• Required work:
Lines holding the word "will" must be located in the listing below and copied.

- - -

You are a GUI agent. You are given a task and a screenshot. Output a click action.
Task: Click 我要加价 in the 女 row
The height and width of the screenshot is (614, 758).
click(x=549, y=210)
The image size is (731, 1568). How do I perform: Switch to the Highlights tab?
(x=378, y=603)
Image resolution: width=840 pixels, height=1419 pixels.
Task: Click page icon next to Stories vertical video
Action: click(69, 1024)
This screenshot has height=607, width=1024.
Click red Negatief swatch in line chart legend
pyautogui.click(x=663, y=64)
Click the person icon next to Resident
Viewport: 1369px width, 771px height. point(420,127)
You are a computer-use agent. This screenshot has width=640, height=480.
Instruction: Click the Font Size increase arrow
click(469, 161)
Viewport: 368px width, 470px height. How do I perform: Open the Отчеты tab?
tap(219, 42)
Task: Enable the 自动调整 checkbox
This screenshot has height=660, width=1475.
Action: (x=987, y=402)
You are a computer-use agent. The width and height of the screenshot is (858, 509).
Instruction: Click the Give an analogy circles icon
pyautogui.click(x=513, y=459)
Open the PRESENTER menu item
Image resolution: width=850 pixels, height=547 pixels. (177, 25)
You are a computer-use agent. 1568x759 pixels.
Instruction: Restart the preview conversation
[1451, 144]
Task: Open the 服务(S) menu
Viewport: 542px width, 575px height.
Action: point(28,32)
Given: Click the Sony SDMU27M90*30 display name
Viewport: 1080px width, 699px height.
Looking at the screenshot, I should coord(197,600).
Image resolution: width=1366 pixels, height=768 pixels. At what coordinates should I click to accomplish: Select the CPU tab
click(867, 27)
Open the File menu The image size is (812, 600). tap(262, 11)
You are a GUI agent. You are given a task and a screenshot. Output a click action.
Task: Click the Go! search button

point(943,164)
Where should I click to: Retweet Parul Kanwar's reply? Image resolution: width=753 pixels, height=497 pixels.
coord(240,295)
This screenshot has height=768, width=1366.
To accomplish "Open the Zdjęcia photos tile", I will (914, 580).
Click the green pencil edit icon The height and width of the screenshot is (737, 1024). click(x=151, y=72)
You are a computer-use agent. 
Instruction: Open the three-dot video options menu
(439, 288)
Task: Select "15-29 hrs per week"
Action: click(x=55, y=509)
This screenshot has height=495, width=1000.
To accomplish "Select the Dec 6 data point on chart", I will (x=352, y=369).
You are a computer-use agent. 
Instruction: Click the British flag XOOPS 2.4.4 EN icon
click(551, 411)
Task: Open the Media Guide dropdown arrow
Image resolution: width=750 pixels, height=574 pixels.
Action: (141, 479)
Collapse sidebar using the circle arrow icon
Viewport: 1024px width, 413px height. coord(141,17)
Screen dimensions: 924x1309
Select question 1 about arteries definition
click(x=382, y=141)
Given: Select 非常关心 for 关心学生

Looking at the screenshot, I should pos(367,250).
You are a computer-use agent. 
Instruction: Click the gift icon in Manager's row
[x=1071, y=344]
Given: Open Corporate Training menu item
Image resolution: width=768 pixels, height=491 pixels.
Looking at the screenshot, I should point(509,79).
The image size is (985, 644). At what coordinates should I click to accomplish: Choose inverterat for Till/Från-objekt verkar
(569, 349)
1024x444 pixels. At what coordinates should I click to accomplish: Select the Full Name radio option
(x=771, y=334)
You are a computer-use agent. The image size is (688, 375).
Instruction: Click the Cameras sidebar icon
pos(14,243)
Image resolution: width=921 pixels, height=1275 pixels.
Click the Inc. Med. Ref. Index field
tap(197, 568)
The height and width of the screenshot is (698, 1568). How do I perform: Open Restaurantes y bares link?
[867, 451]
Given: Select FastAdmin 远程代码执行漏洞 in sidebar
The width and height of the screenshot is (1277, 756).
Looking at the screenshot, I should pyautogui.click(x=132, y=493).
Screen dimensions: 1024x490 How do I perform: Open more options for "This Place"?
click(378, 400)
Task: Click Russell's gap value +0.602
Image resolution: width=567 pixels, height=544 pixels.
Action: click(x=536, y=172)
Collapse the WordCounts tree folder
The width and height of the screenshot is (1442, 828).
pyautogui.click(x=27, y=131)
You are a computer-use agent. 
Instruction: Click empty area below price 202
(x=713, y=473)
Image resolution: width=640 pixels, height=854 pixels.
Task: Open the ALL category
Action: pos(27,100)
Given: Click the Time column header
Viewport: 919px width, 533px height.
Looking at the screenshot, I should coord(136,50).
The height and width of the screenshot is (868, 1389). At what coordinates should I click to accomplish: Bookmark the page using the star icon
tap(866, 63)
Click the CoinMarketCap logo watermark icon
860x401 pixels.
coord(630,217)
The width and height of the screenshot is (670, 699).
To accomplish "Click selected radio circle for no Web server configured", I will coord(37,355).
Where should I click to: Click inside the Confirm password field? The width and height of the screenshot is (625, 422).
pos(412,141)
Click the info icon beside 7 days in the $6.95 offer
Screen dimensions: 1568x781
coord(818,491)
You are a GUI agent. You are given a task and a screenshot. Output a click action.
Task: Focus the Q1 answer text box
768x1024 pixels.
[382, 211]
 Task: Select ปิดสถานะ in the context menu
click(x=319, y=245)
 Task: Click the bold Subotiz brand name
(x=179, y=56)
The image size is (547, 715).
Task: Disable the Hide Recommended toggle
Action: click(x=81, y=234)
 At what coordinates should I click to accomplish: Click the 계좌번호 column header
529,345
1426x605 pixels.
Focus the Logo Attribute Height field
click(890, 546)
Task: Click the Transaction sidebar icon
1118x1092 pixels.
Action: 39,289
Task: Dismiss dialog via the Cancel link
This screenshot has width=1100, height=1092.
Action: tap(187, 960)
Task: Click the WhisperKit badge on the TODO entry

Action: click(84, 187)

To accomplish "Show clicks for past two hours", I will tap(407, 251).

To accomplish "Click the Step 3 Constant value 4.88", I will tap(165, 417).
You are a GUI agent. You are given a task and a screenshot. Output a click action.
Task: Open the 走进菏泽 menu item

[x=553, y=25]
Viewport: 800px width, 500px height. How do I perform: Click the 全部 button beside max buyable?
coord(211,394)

- - -

• Exercise solution:
To accomplish "Open the Zdjęcia photos tile", I will (914, 580).
To accomplish "Select the Dec 6 data point on chart", I will (x=352, y=369).
To accomplish "Click selected radio circle for no Web server configured", I will coord(37,355).
To accomplish "Show clicks for past two hours", I will tap(407, 251).
To accomplish "Click the Step 3 Constant value 4.88", I will tap(165, 417).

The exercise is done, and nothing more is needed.